De acordo com as normas eleitorais, é imprescindível que os candidatos informem, no momento do registro, os endereços de sites, blogs e redes sociais que utilizarão durante a campanha. Para Toffoli, a não declaração desses perfis pode criar uma vantagem injusta por meio de algoritmos de recomendação das plataformas.

Na sua análise, o ministro observou um dos perfis de Renan, que contava com cerca de 2,4 milhões de seguidores, revelando conteúdos de propaganda eleitoral e interações com outros candidatos. Essa descoberta acendeu um alerta sobre a utilização equivocada das redes sociais na campanha.

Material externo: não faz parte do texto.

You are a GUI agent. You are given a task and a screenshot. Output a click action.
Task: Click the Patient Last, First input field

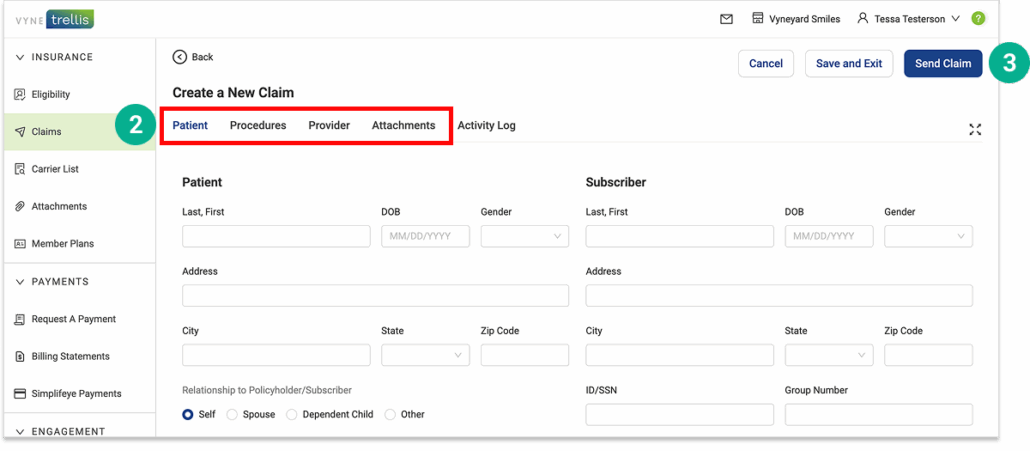coord(276,236)
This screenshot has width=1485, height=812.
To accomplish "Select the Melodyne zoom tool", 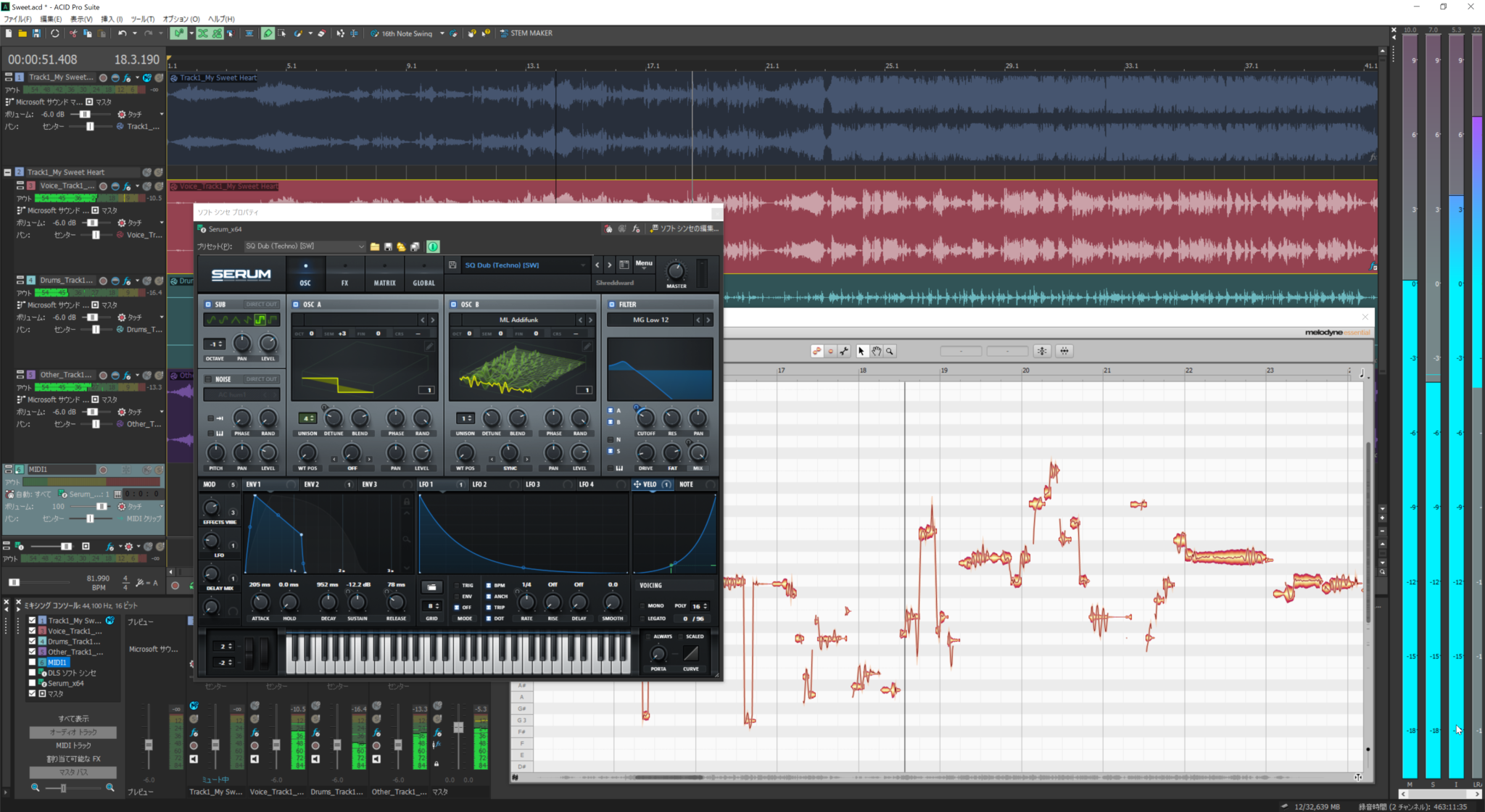I will [889, 351].

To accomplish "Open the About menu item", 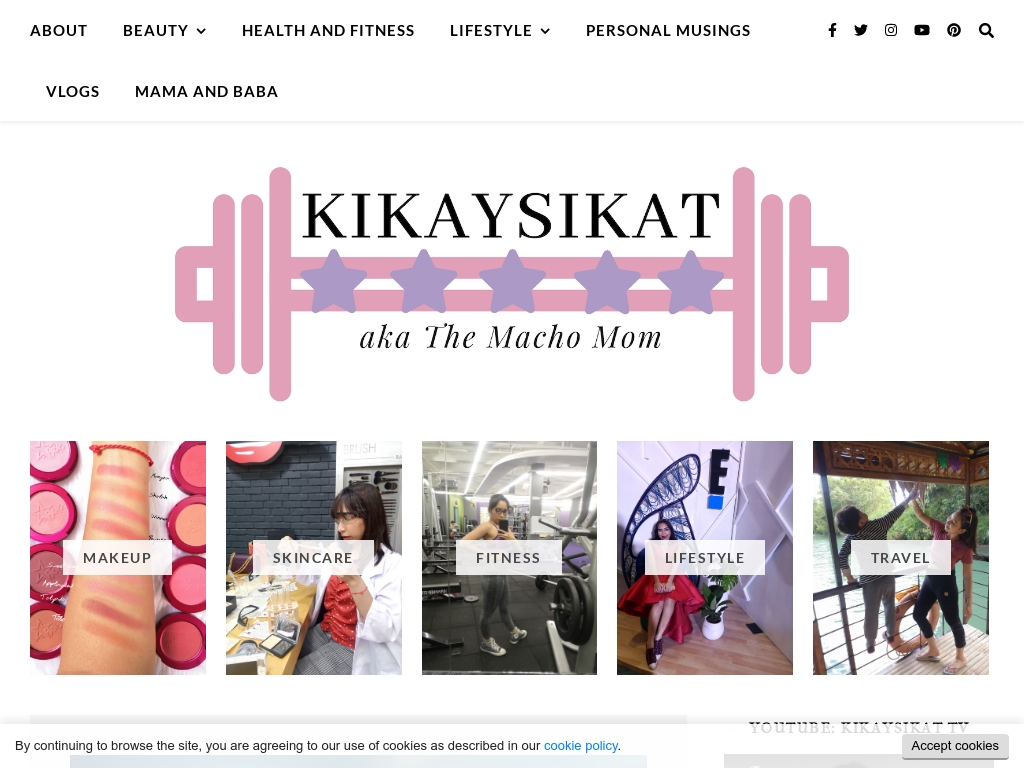I will pos(59,31).
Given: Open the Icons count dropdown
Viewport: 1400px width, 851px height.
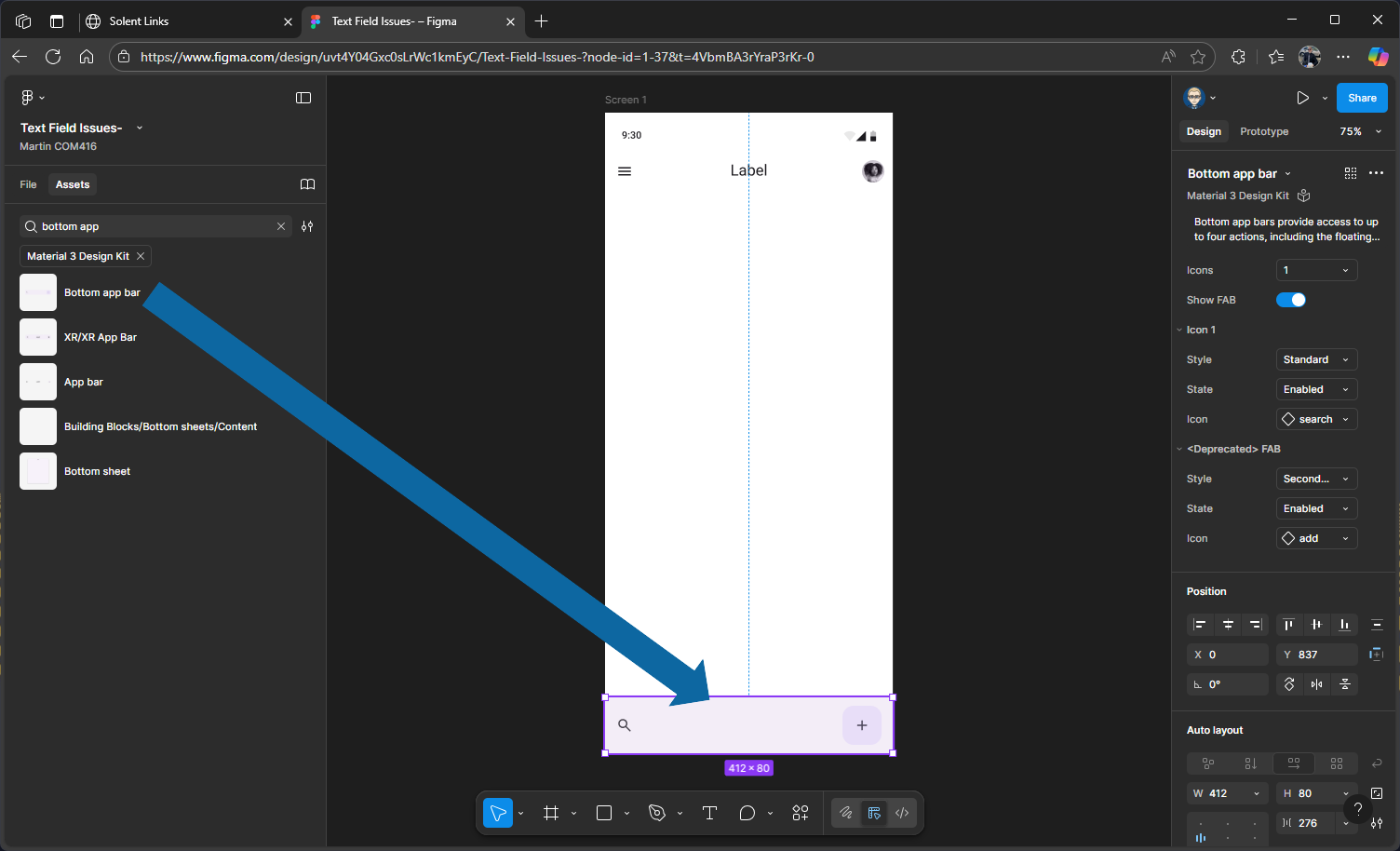Looking at the screenshot, I should click(x=1316, y=270).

Decisão cautelar e próximos passos

Toffoli também decidiu que as plataformas devem suspender os perfis em situação irregular, além de fornecer dados sobre postagens, impulsionamentos, anúncios, recomendações e o alcance das publicações. Esta ação torna-se uma medida necessária para manter a integridade do processo eleitoral e a igualdade de concorrência entre os candidatos.

No último final de semana, o ministro retirou da pauta do plenário virtual o julgamento da chapa do Missão, ao identificar indícios de irregularidades nas redes sociais. A decisão mais recente é cautelar, ou seja, não indefere, por enquanto, a candidatura de Renan.

Renan e o partido terão um prazo de 24 horas para esclarecer quando cada perfil começou a ser utilizado para propaganda e se há outras contas empregadas na campanha. O não cumprimento dessa exigência pode resultar no indeferimento do registro da candidatura.

Em resposta à suspensão, Renan Santos considerou a decisão “injusta” e “ilegal”. Em um vídeo, ele expressou: “A gente vai continuar lutando e a gente vai ao TSE para derrubar essa decisão absolutamente injusta e ilegal. A decisão é ilegal, a decisão é persecutória.”